My heart especially goes out to the military that day. They knew the urgency with every helicopter load they took it could be the last and the hundreds if not thousands that were begging to be put on the next load had to be horrendous.
My opinion of the war was even more entrenched that day.
I had friends who were never coming home. There were so many who came home to be literally spit on and ridiculed by their nation for the simple act of being the number in the draft pick.
If you didn't live through it you can't know what it was like in our country at that time.
Most military I knew discarded their uniforms before they hit the States just to assimilate back into society.
There was no pride in serving your country as we know it today.

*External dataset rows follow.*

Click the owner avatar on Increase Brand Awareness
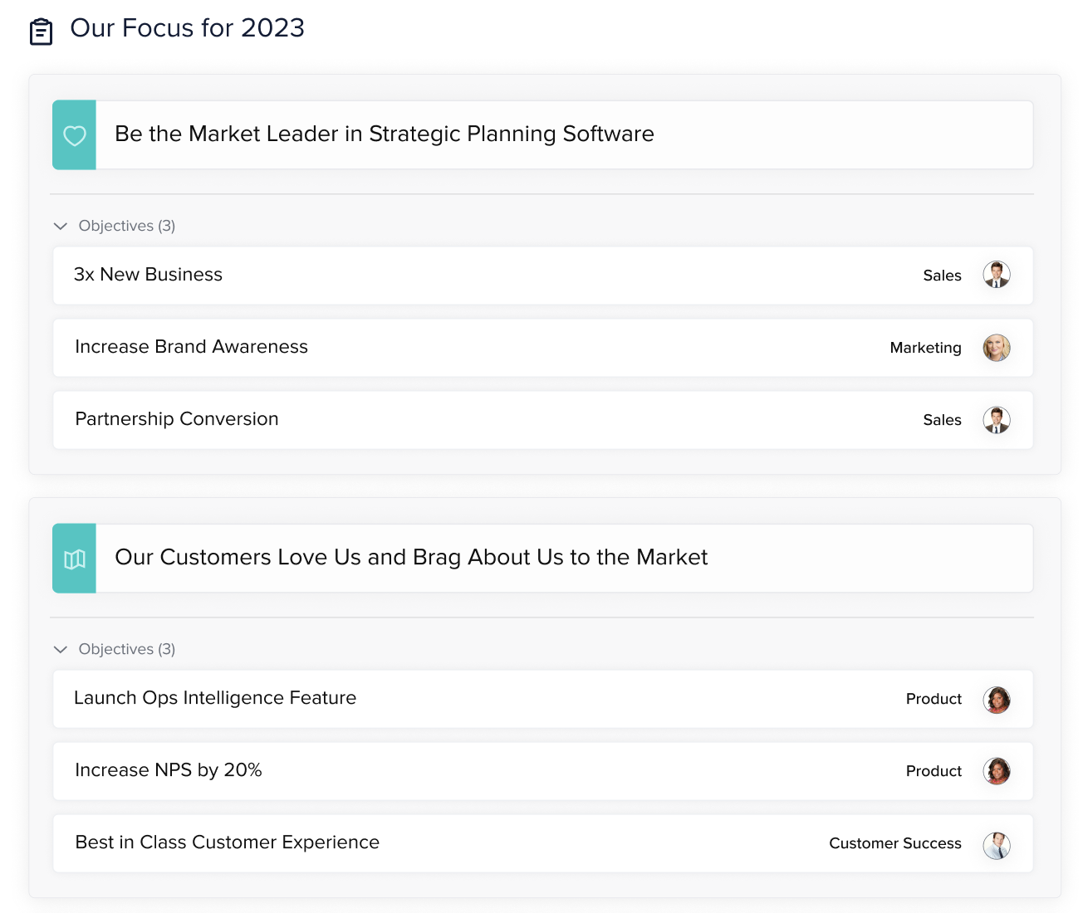[x=996, y=348]
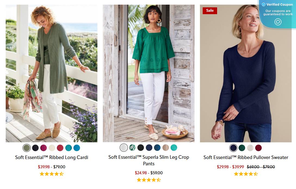
Task: Pick turquoise swatch for Slim Leg Crop Pants
Action: click(x=174, y=148)
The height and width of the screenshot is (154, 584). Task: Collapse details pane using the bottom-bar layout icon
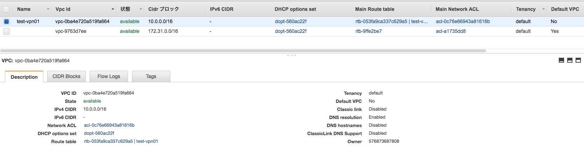[561, 61]
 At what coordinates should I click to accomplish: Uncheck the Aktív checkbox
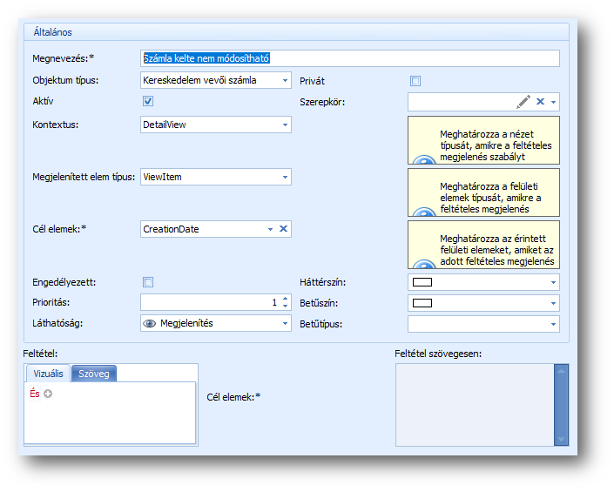[x=148, y=102]
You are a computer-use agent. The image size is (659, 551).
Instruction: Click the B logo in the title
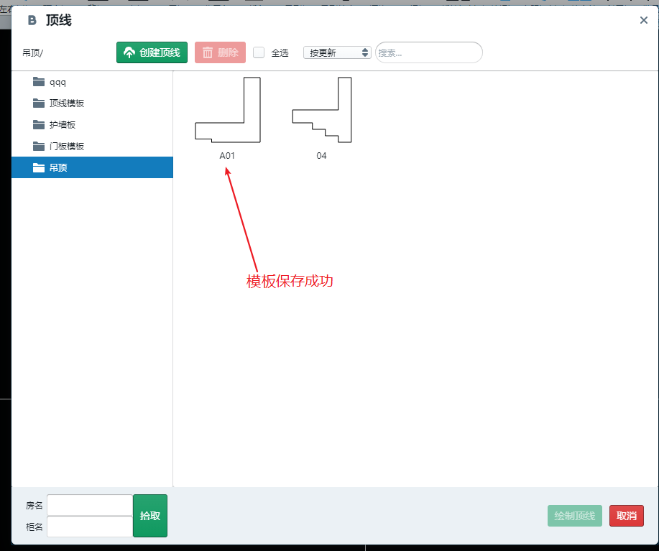click(32, 21)
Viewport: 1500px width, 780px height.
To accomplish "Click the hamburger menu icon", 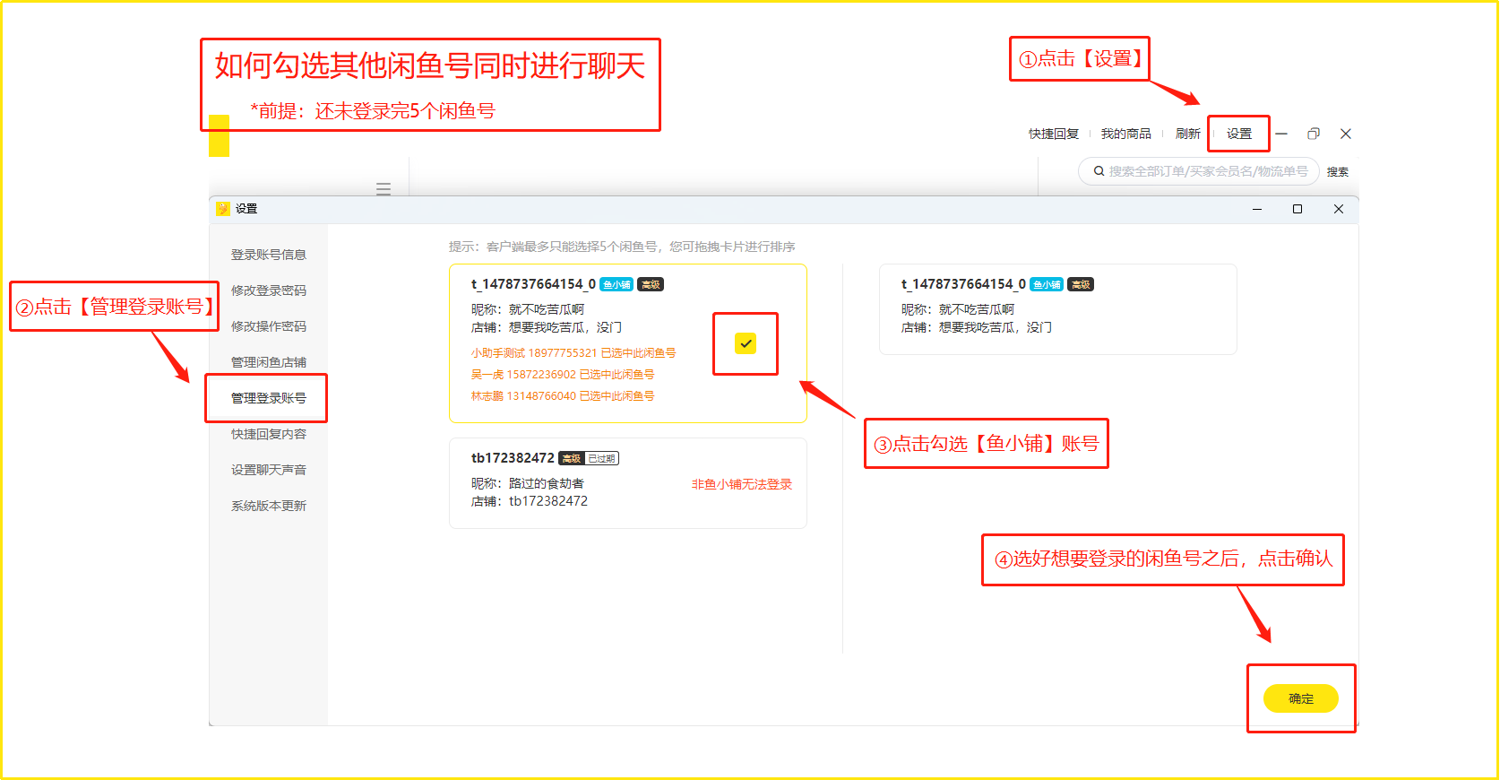I will click(384, 189).
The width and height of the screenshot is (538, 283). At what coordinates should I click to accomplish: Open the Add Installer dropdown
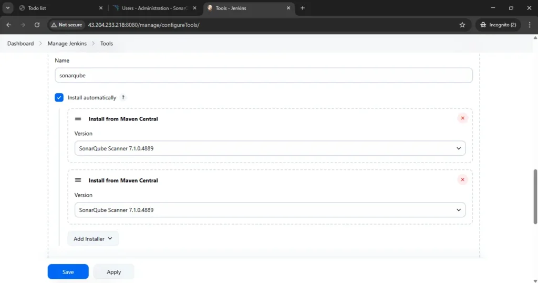coord(93,239)
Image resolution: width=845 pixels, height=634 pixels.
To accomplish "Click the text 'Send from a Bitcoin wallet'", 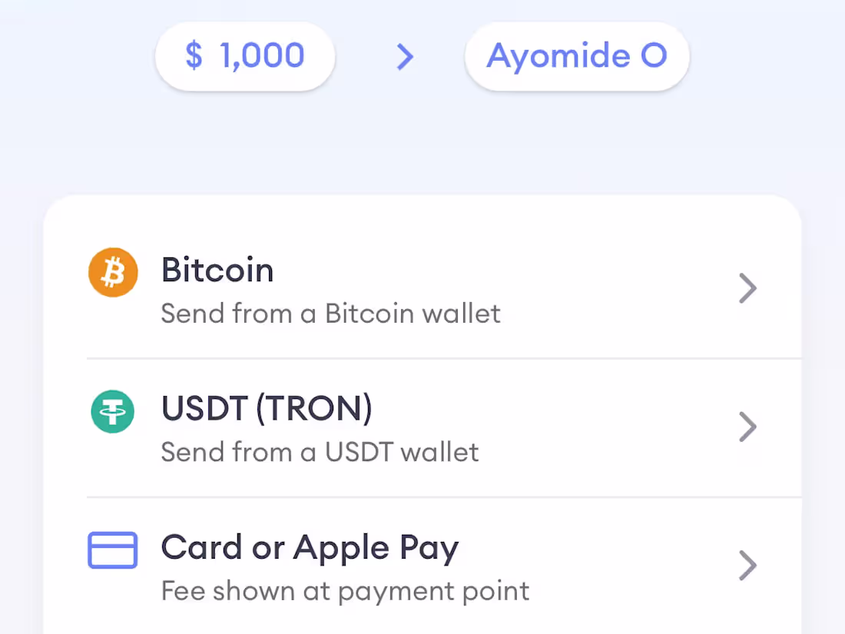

It altered our attitude about us as a society for years to come.
So here were the military evacuating people who desperately neede our help to stay alive and yet they were going to be booed and spit on because they were there.
I can still recall some of the faces I saw on the news footage.
Can you imagine defending your country and its going down and you have to leave forever to a new place, culture, traditions,climate, language and nothing with you but the clothes on your back with little notice?
Thats what the refugees did.
And they came to this country and weren't accepted here either. Many saw them as the enemy.
My friend tells the story of eventually ending up in Columbus OH with his family.
His father had been a high ranking South Vietnamese officer.
They came to this country with nothing. They were considered well to do in their country.
Here they were nobodies. The family was 2 parents and 8 siblings living in 2 rooms. My fiend and his brother lived in the car most of the time. They went to school 6 hrs a day to learn our language and culture. They worked 8 hrs after. And then they had family responsibilitiies.
He asked if I would have done that to assimilate myself into another country? I shamefully had to admit I didn't think so.
It was then that I began the practice of appreciating my country even with its flaws because it is still the best country to be a citizen I believe.
It reinforced all the immigrants I knew from my past. I had a friend whose family escaped Cuba when Fidel took over. I had a friend from Hungary and another Germany.
It made me appreciate what my grandparents had gone through to come to this country and go through Ellis Island.
It dawned on me then that my mother was first generation American.
So much we take for granted.
And we think it will always be there.
To all the Vietnam vets my heart goes out to you for what you endured that even today most of you can't talk about.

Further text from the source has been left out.